Whilst I see nothing wrong with the warning that The Bahamas issued, I also need the Minister of Foreign Affairs to immediately address the issues faced at the Passport Office. Why should Bahamians have to wait months for a passport? What kind of Third World concept is that? Why do Bahamians have to pay an additional $200 for a rushed passport? How do they rush the passport anyhow and where do the $200 go?
I have heard the utterances of all the Doomsday prophesiers who say that, as a result of the shots fired by travel advisories, the United States and the Bahamas will no longer have the relationship they has cultivated over the years. I have heard persons claim that the US will pull out of the agreement for the Atlantic Undersea Test and Evaluation Center (AUTEC) base in Andros; that we will see a cessation of the pre-clearance facilities; a restriction on education and travel visas; new taxes on exports to The Bahamas; limitations on transactions using US banks; increased attention, economic aid and other favourable conditions for Cuba; and so on.
To use Fred Mitchell’s words, I think such assertions are nothing short of “hogwash.”
The relationship between The Bahamas and the United States should be able to withstand a couple travel advisories. After all, the US embassy issues travel advisories on The Bahamas often. Tuesday’s was their second for the year!
Like many Bahamians - of all hues - I am also concerned about travelling to the US, driving and being pulled over by an aggressive, unprofessional or racist police officer. However, I am no more concerned than I am about being pulled over by a belligerent, unethical and abusive police officer here in The Bahamas.
There is a matter that has been on my mind for months. I take great umbrage to the disrespectful manner with which certain US border patrol/customs agents treat Bahamians who are travelling to the United States from the Lynden Pindling International Airport.
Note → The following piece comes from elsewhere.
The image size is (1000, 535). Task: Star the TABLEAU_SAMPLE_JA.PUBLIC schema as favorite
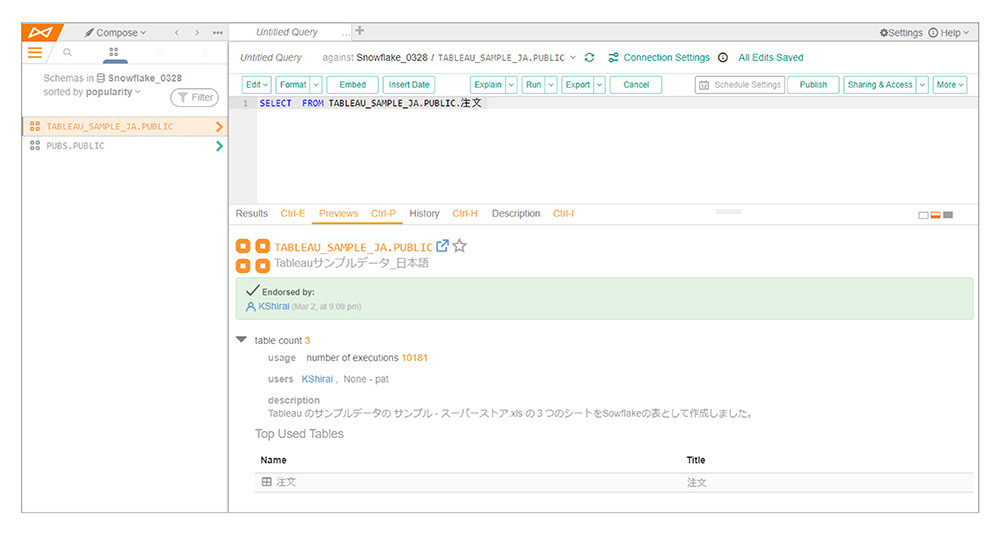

In some instances, the behaviour displayed by some of the officers is downright uncouth, boorish and disrespectful. And some of them behave this way while you are in your home country, before you even board the plane!
Are we dependent upon the US? Yes, we are. Do we have a right to exert our sovereignty? We sure do! Do we have a right to be concerned and protective of our citizens? Without question!
Did Christie or his Cabinet approve the advisory before it was issued or did Fred Mitchell draft and issue the advisory himself?
Whilst I am supportive of the issuance of such an advisory, I share the view that if the warning had come from someone seen as more credible by the public, many more persons would be inclined to see it in a different light.
Given our propensity for travelling during holidays, the advisory was the right approach to take!